The problem ▸
Only the lines from the one containing "How do I perform: Write" to the end of the records belong in the copy. Reproduce them word for word and drop the pictures.

_ _ _ _

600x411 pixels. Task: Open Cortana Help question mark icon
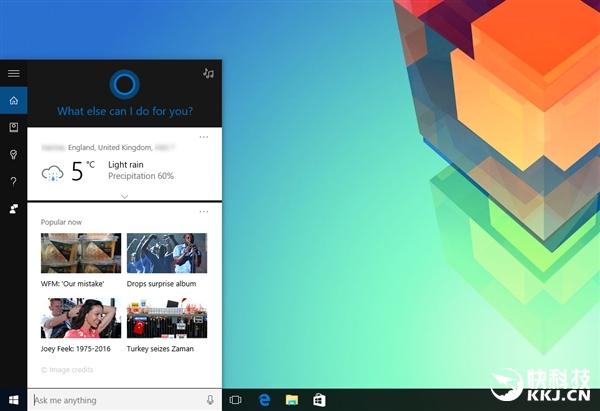[x=13, y=181]
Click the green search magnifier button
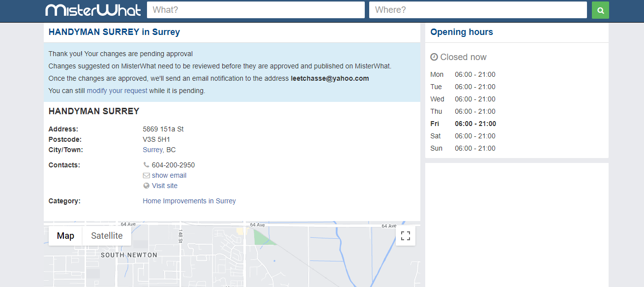Viewport: 644px width, 287px height. pyautogui.click(x=600, y=10)
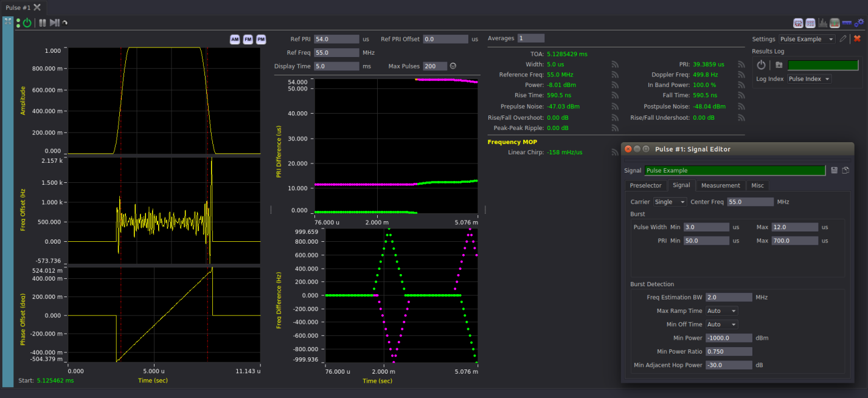This screenshot has height=398, width=868.
Task: Click the green Results Log progress bar
Action: click(x=822, y=64)
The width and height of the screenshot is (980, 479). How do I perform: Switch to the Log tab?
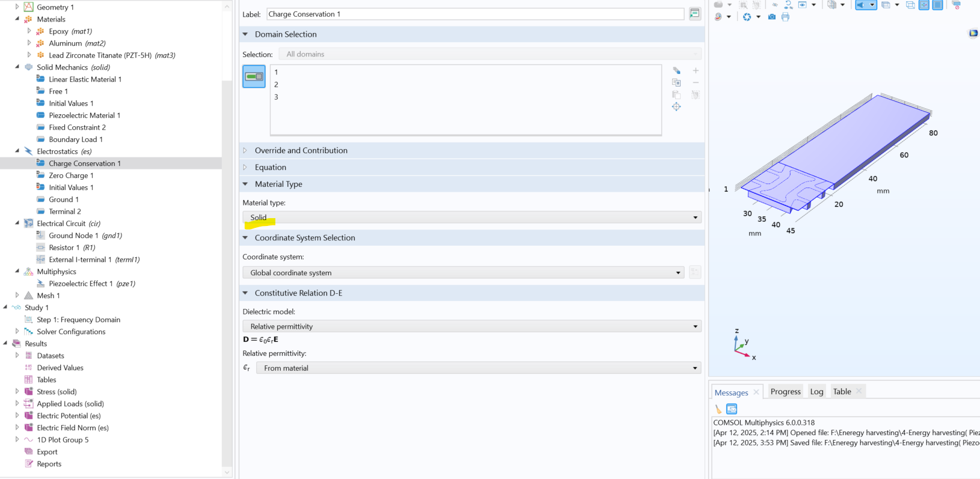(816, 392)
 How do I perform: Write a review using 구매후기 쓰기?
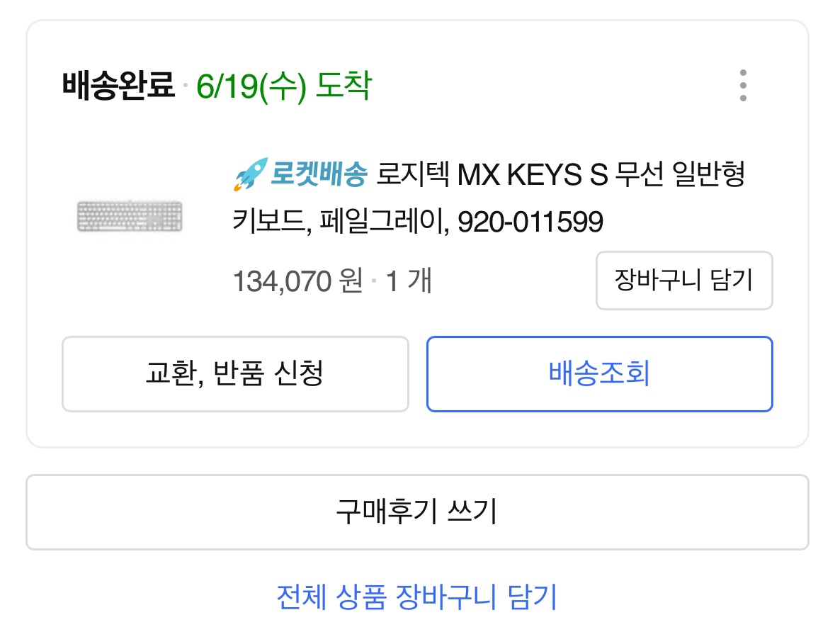(417, 512)
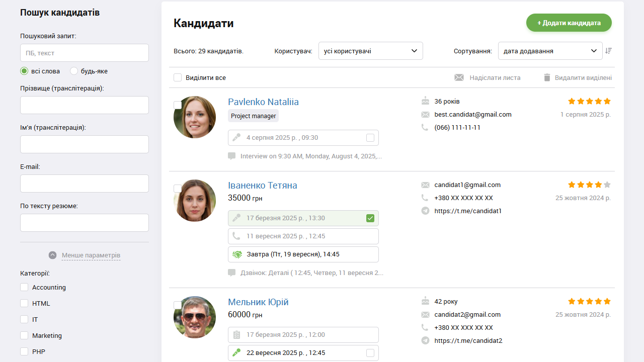Click the green microphone icon for 22 вересня interview
The height and width of the screenshot is (362, 644).
click(x=237, y=353)
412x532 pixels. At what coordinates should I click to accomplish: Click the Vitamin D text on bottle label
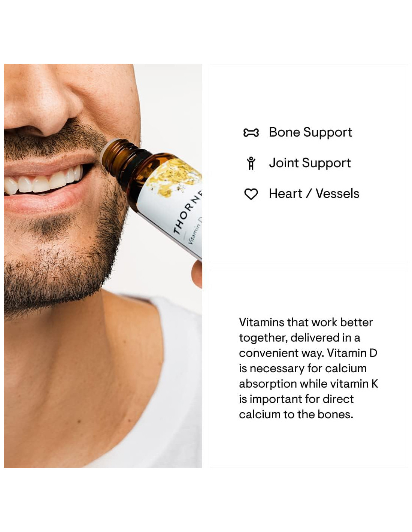point(195,231)
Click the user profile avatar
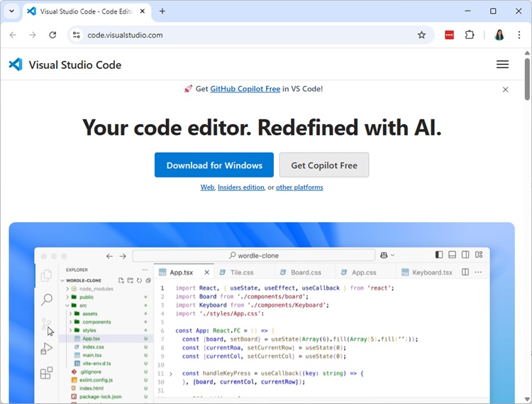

_ _ _ _

Completed task ▸
 How do I perform: Write a review using 구매후기 쓰기?
(417, 512)
Click the green microphone icon for 22 вересня interview
The height and width of the screenshot is (362, 644).
click(x=237, y=353)
412x532 pixels. At what coordinates should I click to accomplish: Click the Vitamin D text on bottle label
point(195,231)
Click the user profile avatar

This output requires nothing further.